Your objective =>
Going through the material underneath, give only the number of lines that contain "screenshot".

Provided data =>
+--

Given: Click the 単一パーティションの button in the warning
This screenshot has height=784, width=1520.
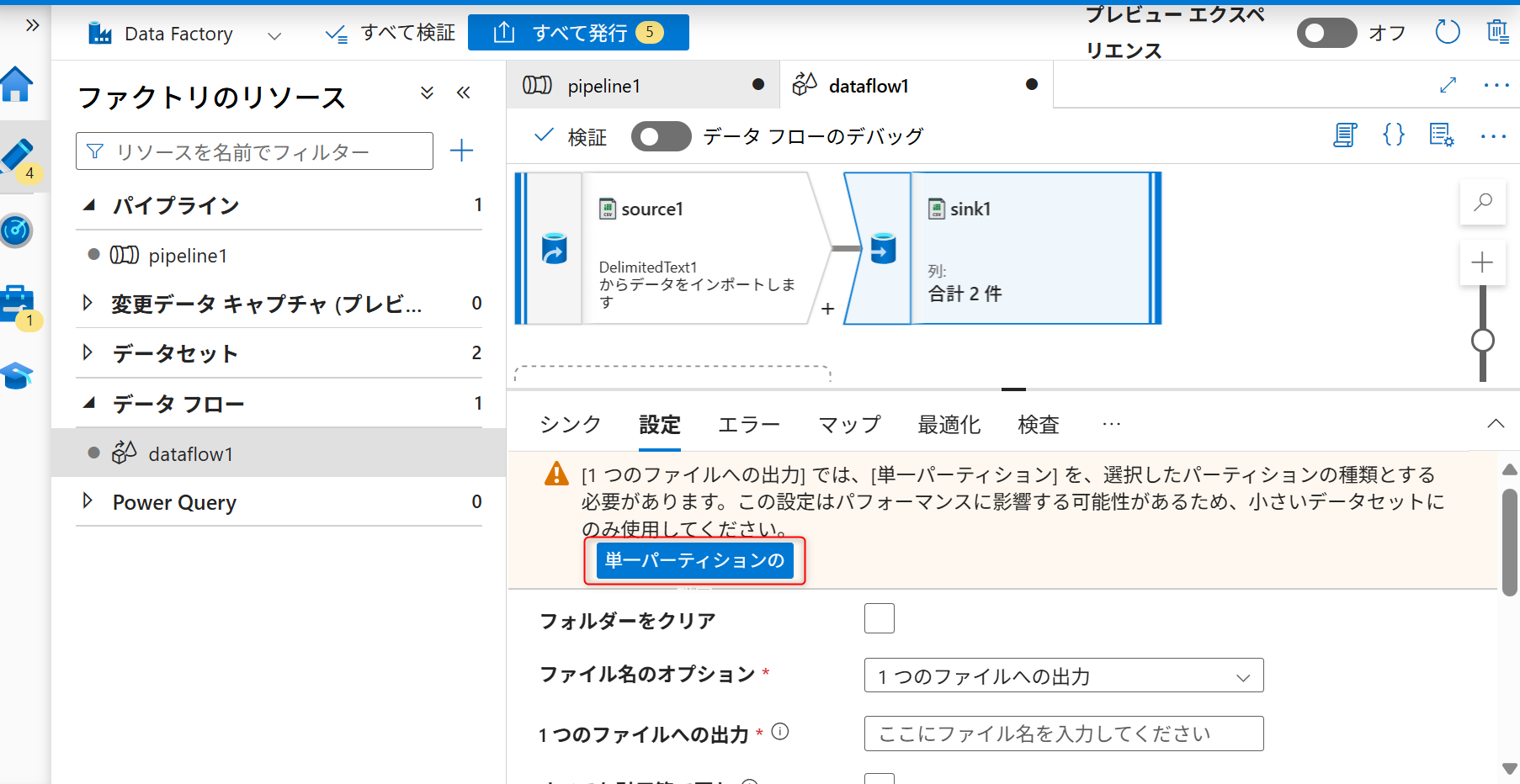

+--

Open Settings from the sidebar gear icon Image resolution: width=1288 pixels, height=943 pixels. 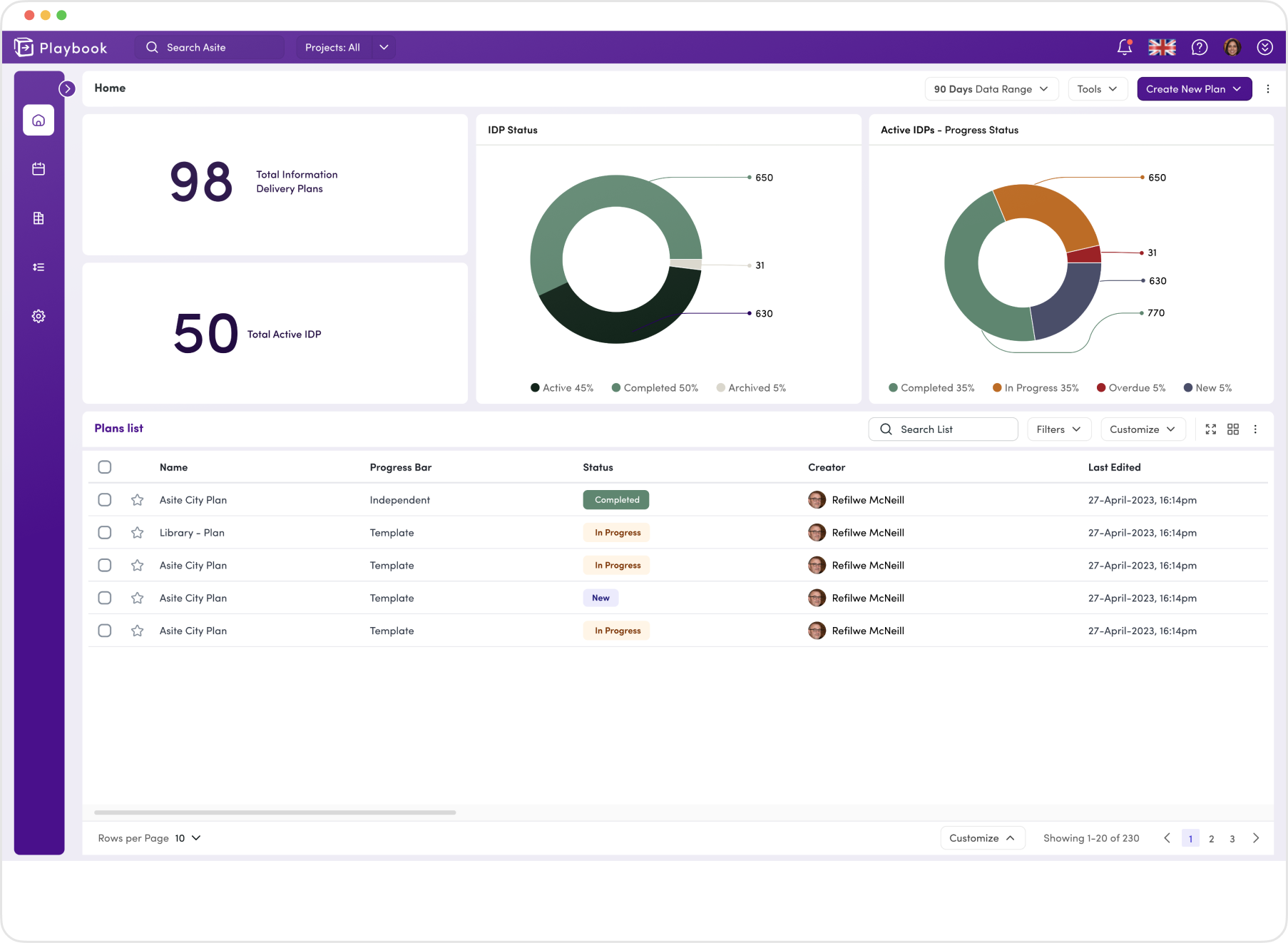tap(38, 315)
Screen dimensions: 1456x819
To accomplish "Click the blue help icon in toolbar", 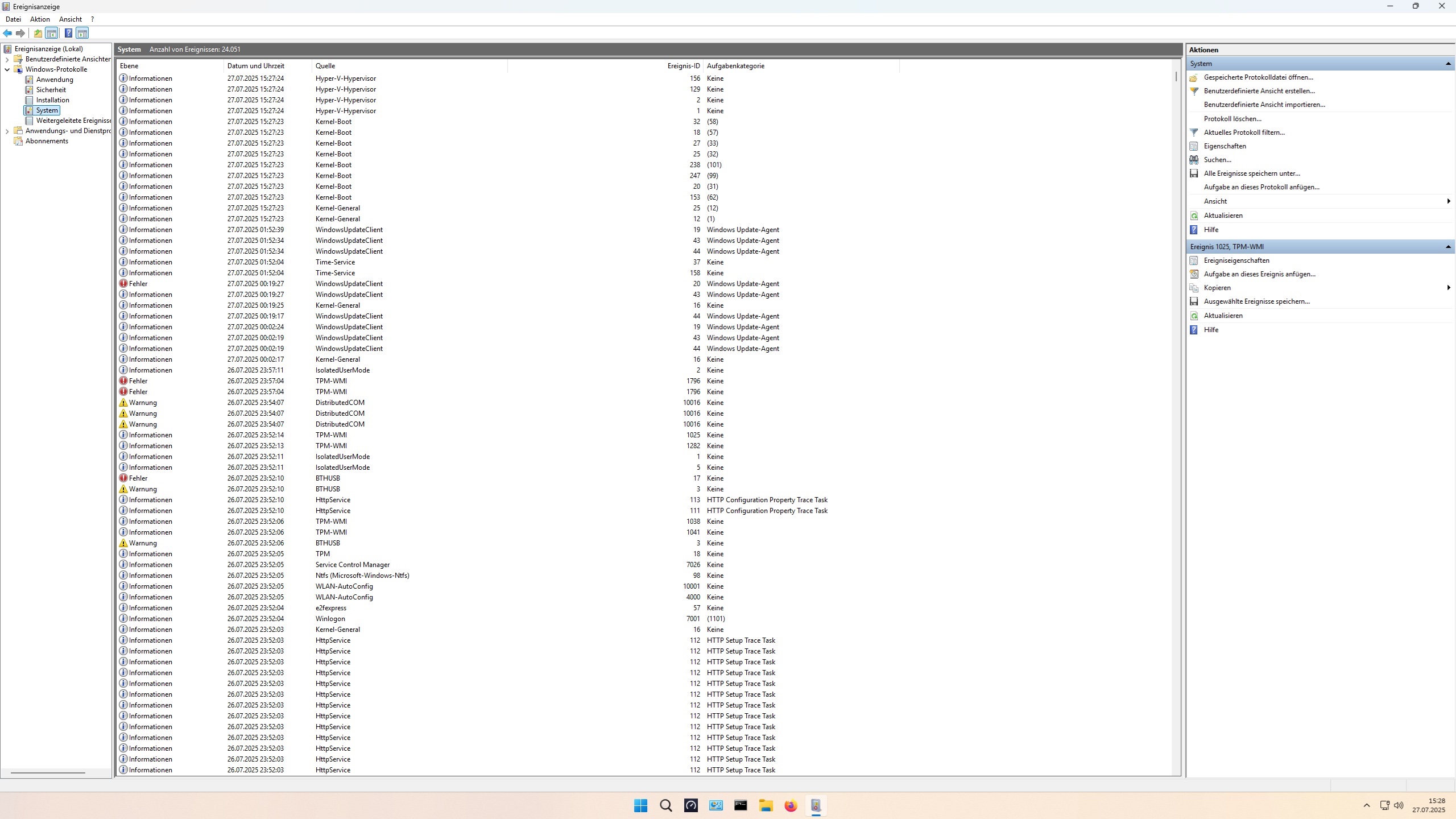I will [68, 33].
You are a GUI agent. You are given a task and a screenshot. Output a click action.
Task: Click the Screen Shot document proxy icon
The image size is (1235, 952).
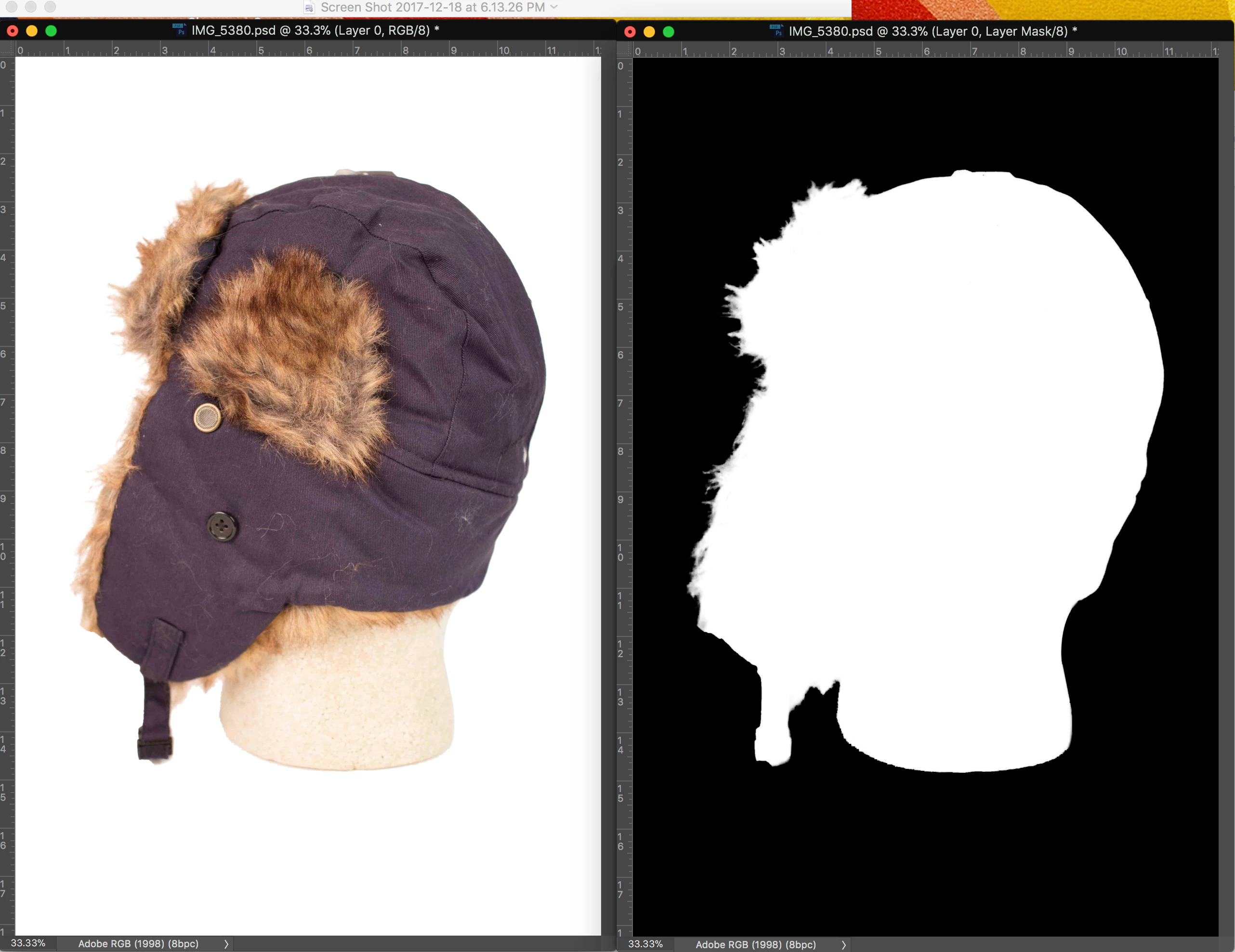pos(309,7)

+--

Worked solution =>
2